CVE-2023-5129: Critical Heap Buffer Overflow Bug in libwebp Library Affects Major Browsers

Google has reclassified a previously identified security vulnerability in the open-source libwebp library, which is used to encode and decode images in WebP format, as a critical issue with a maximum 10/10 severity rating. The vulnerability, now tracked under CVE-2023-5129, allows attackers to execute out-of-bounds memory writes using maliciously crafted HTML pages which could lead to crashes, unauthorized code execution, and more alarmingly, access to classified information.

Earlier, when Google unearthed a security vulnerability within its prolific Chrome browser, it was marked as CVE-2023-4863. But, like layers of an onion, deeper inspection revealed that the vulnerability was not just skin-deep. It rested at the heart of Google’s open-source libwebp library, a toolset designed to encode and decode the emerging WebP image format.

Recognizing the depth of this security flaw, Google has assigned a fresh identity: CVE-2023-5129, alongside a daunting 10/10 severity rating. The gravity of this flaw? A heap buffer overflow in WebP, affecting Google Chrome versions earlier than 116.0.5845.187.

For those delving into the technical underbelly, this vulnerability is nestled within the Huffman coding algorithm, libwebp’s trusted aide for lossless compression. Through this flaw, potential adversaries can wield maliciously designed HTML pages to execute out-of-bounds memory writes. In layman’s terms, imagine letting a robber into your bank’s vault by mistakenly handing over the keys. The outcomes are predictably catastrophic: unexpected crashes, unauthorized code execution, and more alarmingly, access to classified information.

The mechanism? A maliciously tailored WebP lossless file might lead libwebp into mistakenly writing data beyond its boundary to the heap. The oversights in the kTableSize array and ReplicateValue are essentially the broken locks in this security framework.
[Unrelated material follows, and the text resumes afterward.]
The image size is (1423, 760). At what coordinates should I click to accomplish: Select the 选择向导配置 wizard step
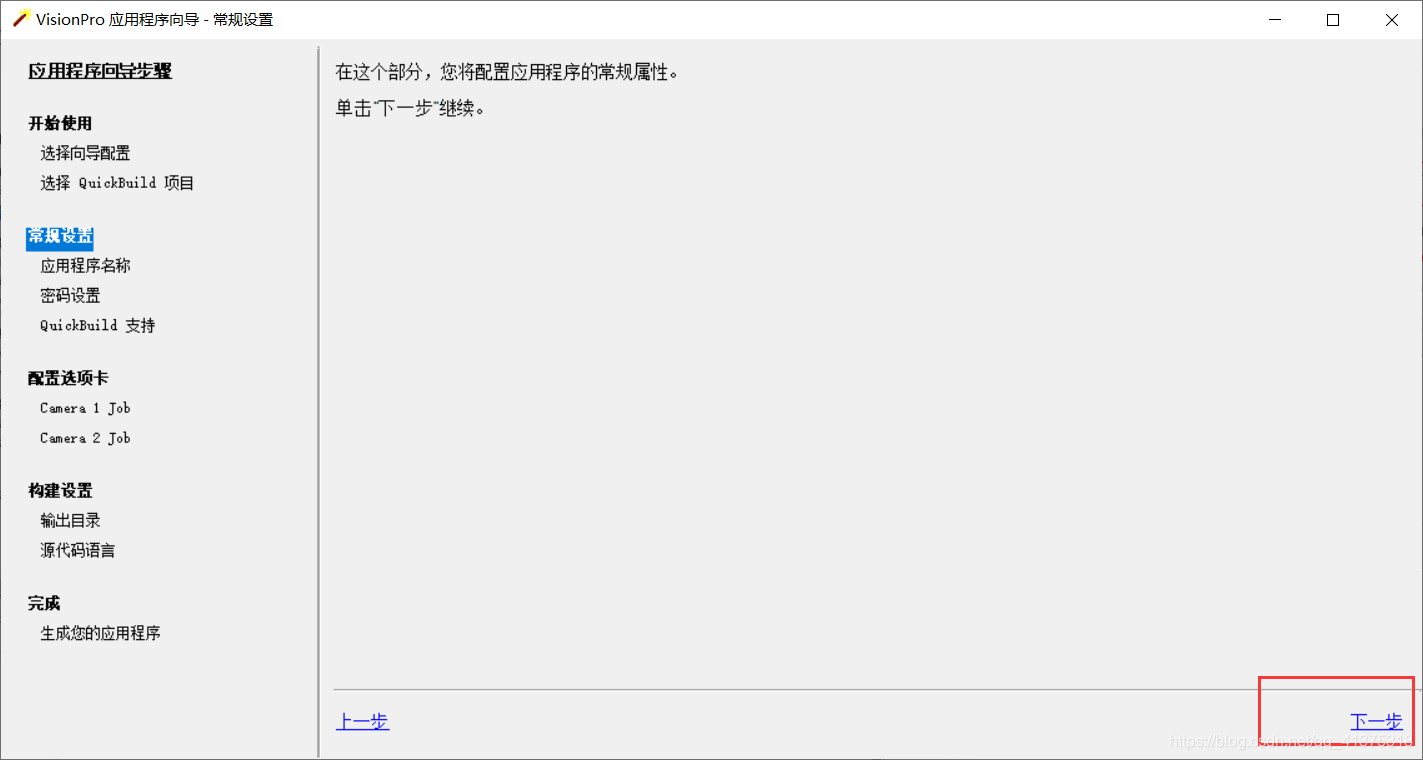(x=83, y=153)
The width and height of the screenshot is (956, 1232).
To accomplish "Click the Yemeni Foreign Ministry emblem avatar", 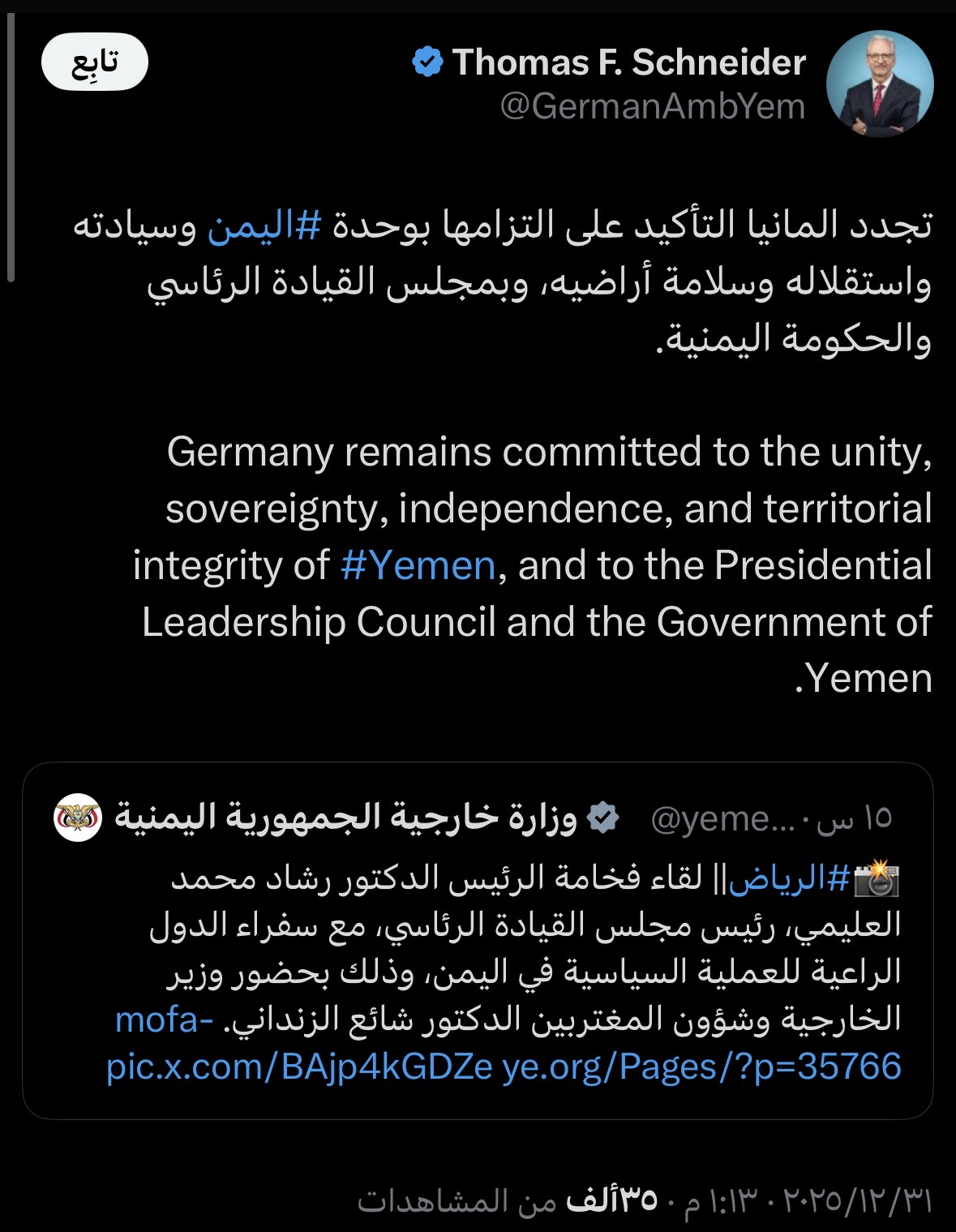I will click(78, 818).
While the magnitude of the issue as a Chrome flaw was concerning, its reclassification makes it alarming. Why? Numerous revered projects rely on the libwebp library, making them unwitting participants in this potential security debacle. Some of the giants affected include 1Password, Signal, Safari, Mozilla Firefox, Microsoft Edge, Opera, and even the innate web browsers of Android devices.

The reclassification of CVE-2023-5129 as a critical vulnerability in libwebp is a significant development. The vulnerability affects a wide range of software and could have serious consequences for users. It is important to take steps to protect yourself from this vulnerability by updating your software and being careful about the images you open.

Update:

On September 27, CVE-2023-5129 has now been rejected or withdrawn by its CVE Numbering Authority due to a duplicate of CVE-2023-4863.